Will solar photovoltaics spell the end of electricity grids?
Hardly. Solar PV’s just one leading edge of a much larger story.
Networks will play just as important a role in the coming low-emission energy revolution as they did in the 1990s information revolution.
That’s because energy and data needs to flow both ways. This allows markets to arbitrate between buyers and sellers and price signals to work.
It’s this relative price fuel switching capability that will solve climate change, not a single technology by itself, nor even a cluster of technologies. It’s the changing relative cost of all technologies over time that will do the trick.
For that trick to work, more interconnected markets and networks are needed.

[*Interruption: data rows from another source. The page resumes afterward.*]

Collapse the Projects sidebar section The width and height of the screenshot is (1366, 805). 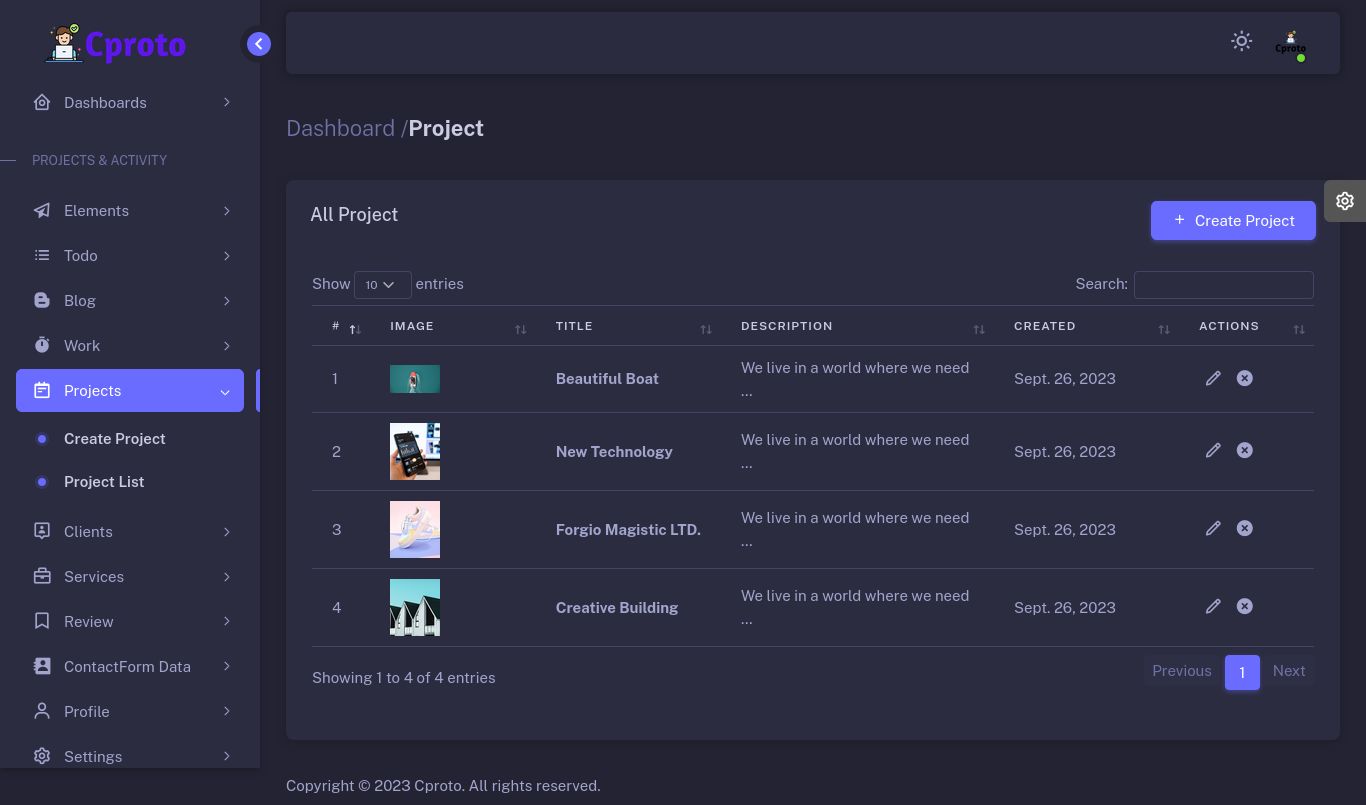pyautogui.click(x=130, y=391)
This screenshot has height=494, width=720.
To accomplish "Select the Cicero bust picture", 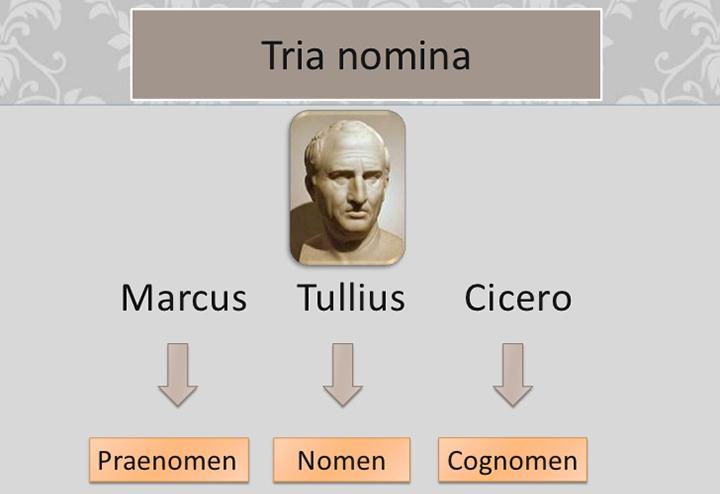I will (x=347, y=188).
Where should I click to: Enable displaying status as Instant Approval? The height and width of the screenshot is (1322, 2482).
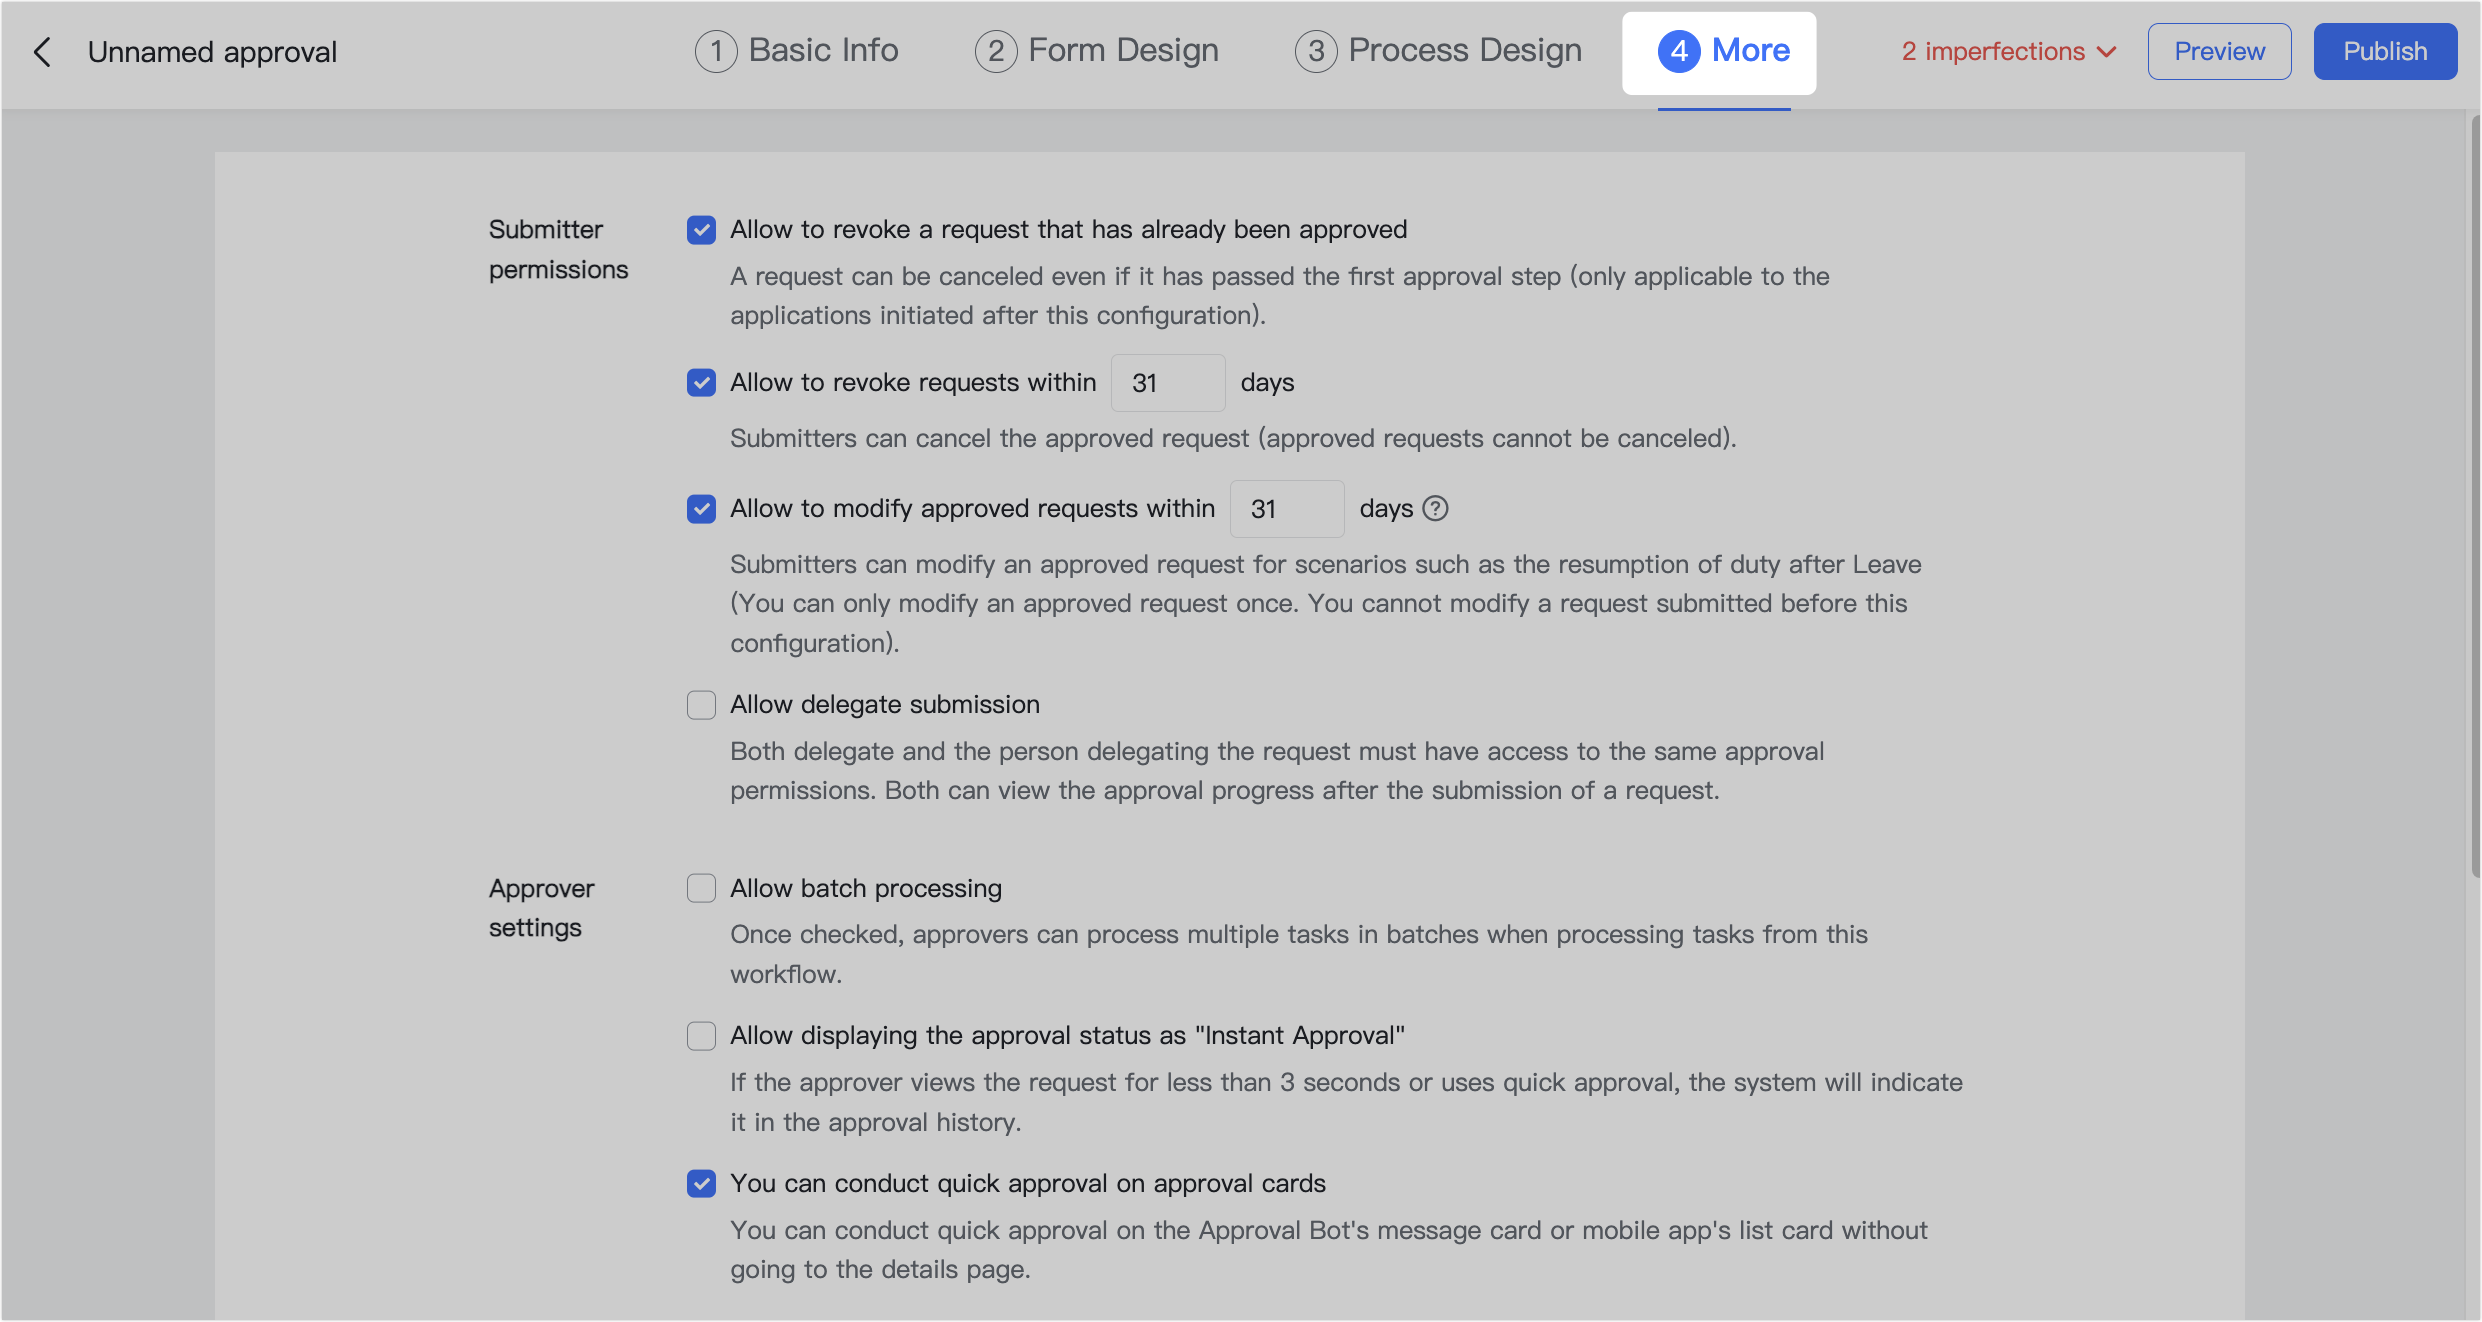pos(701,1035)
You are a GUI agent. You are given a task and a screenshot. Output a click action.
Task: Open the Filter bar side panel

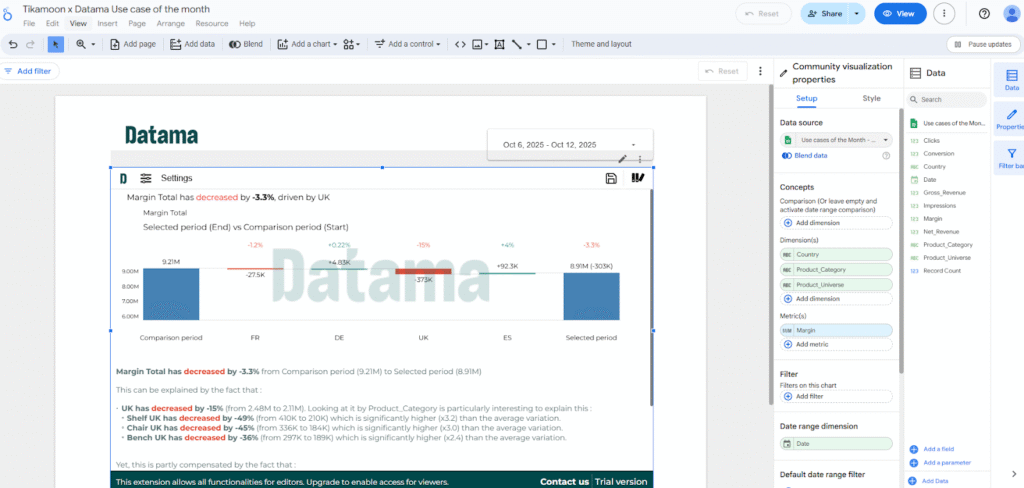coord(1011,159)
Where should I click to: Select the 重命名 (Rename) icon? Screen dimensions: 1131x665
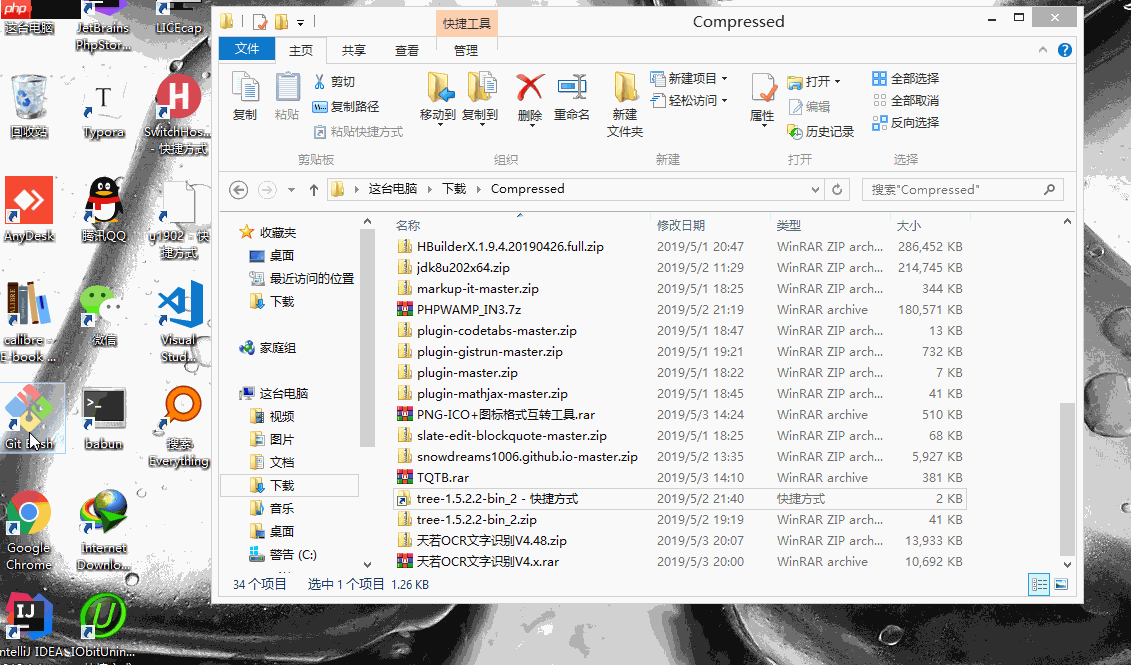572,97
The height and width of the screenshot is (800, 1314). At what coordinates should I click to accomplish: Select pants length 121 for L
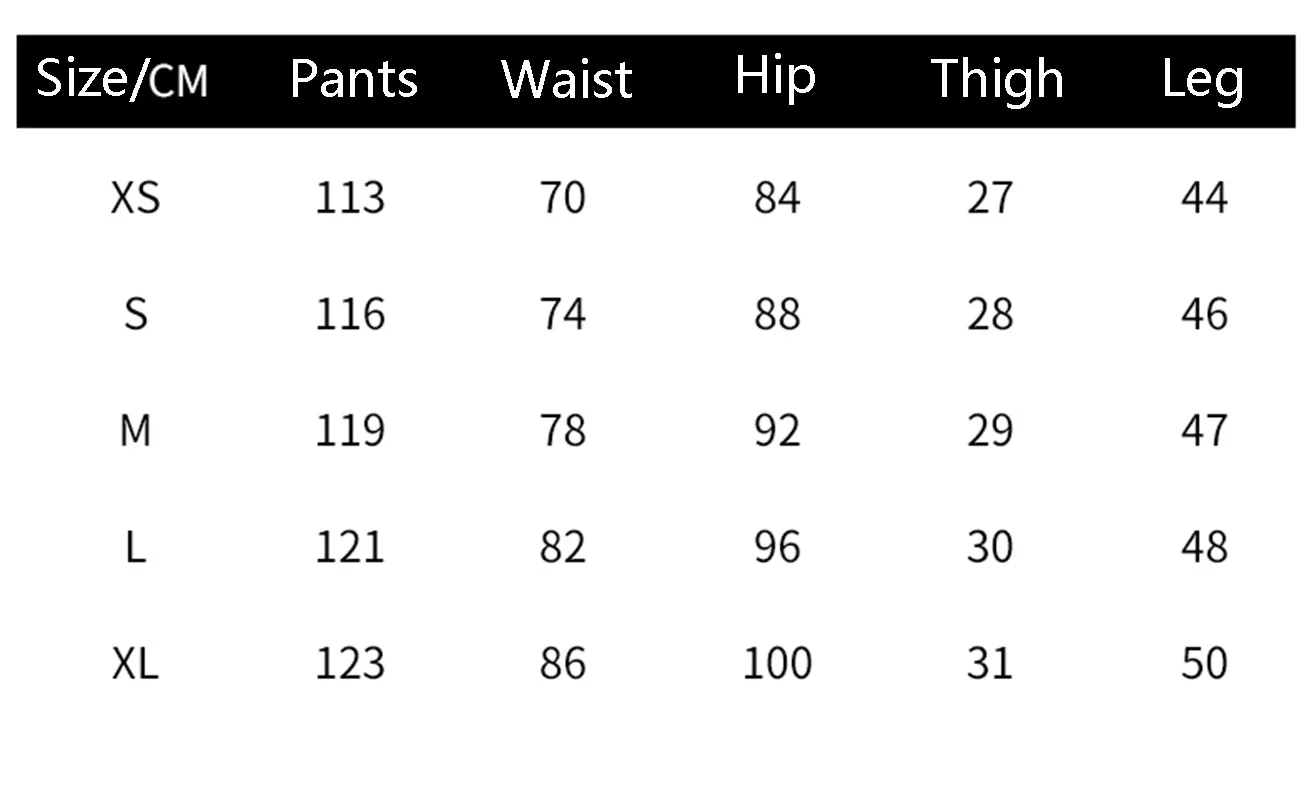[350, 547]
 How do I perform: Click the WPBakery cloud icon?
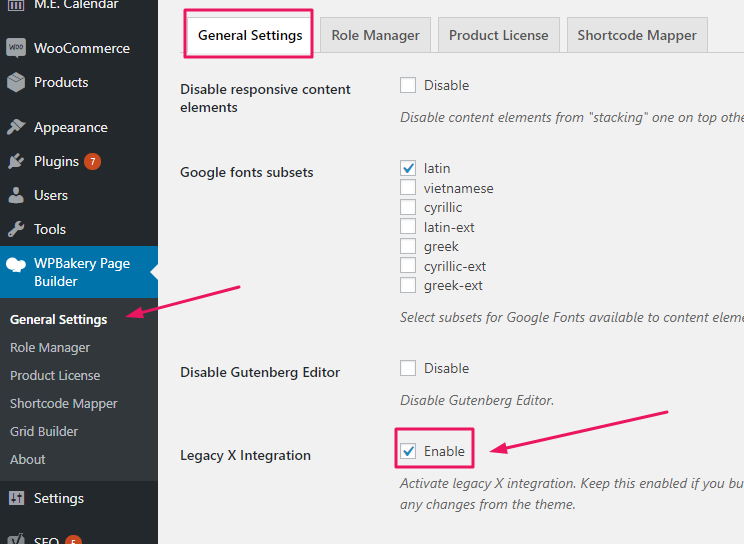pyautogui.click(x=16, y=264)
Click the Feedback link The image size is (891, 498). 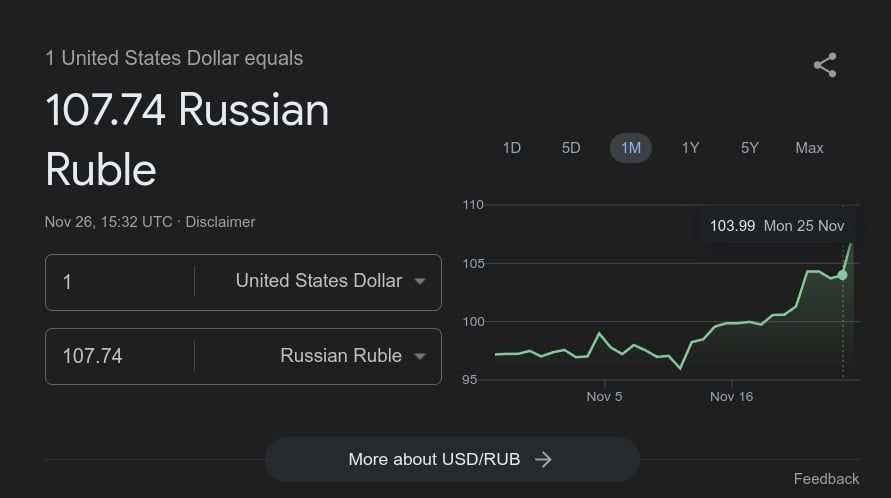[826, 479]
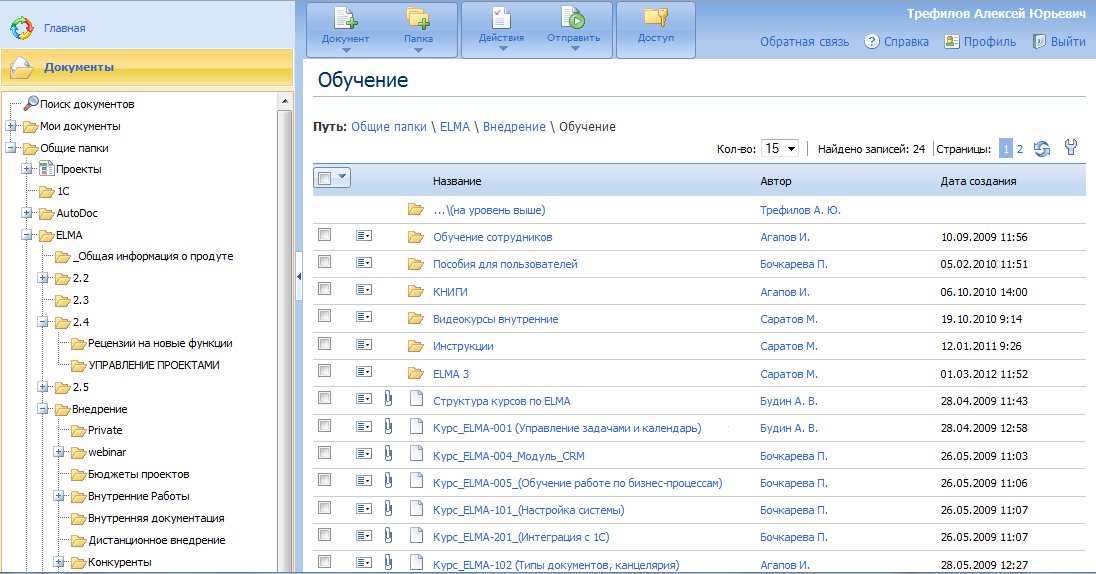The height and width of the screenshot is (574, 1096).
Task: Expand the Мои документы tree node
Action: (x=11, y=127)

This will require a complete revamp of the global energy delivery system away form regional monopolies and toward open markets governed by ‘open access’ infrastructure.
In telecommunications, this ‘open access’ infrastructure has been provided by fiber optic cables and wireless towers. In energy, it will be provided by multi-fuel pipelines and high-capacity High-Voltage Direct Current (HVDC) power lines.
The underlying units of account will be — essentially — ‘packets’ of energy, just as data packets have underpinned the information revolution.
Just as it was with information, the future energy story will be about networks: standardization, fungibility, interconnection. The only difference will be that the freight of the low emission energy revolution will be kilowatts or kilojoules of energy.
Carbon pricing will create new spot, futures, options and derivatives markets to balance today’s and tomorrow’s supply. Interconnected networks will push and pull energy between producers and consumers to even out the load between surplus and deficit. Transparent market signals will lead the way for investment.
None of this will be possible through the ‘islanding’ approach of consumers simply going ‘off grid.’ That creates diseconomies of scale.
The result of all this future energy networking will be rising living standards as investments in reducing destructive climate change create the biggest economic stimulus the world’s ever seen. It’ll almost certainly be than the 1930s’ ‘New Deal’ that ended the US depression. It’ll be bigger than the technology revolution.
Huge new intellectual property and innovation will be unleashed upstream and downstream. This will range from new energy technologies like wind, ocean energy, geothermal and biomass to household. It will also more deeply integrate neighborhood, city, state and country networks more deeply.
Twenty years ago, one could only watch television broadcast from central stations, from upstream to downstream. That’s the current model of electricity. Then came home video. That allowed people to watch programs they chose using hardware independent of the television broadcast system. That’s the analogy of ‘going off grid’ with solar PV.
But the data revolution moved on to shared ‘user-generated content’ put into a pool, allowing much more media to be produced and consumed. That’s what networks will bring to energy.
As such, future grids may be less about satisfying instantaneous marginal power supplies than about using a flexible redistribution network to shuffle surplus power around to where it can be used to top up supplies at the fringe.
This development will make the network less brittle. A Hurricane Sandy would be less devastating since downed power lines need not interrupt power to end consumers with storage installed — at least over a short-term period of hours or days.
All of this requires rethinking the grid as we know it. But one thing’s for sure: the grid won’t disappear. It’s task will change, though — mightily.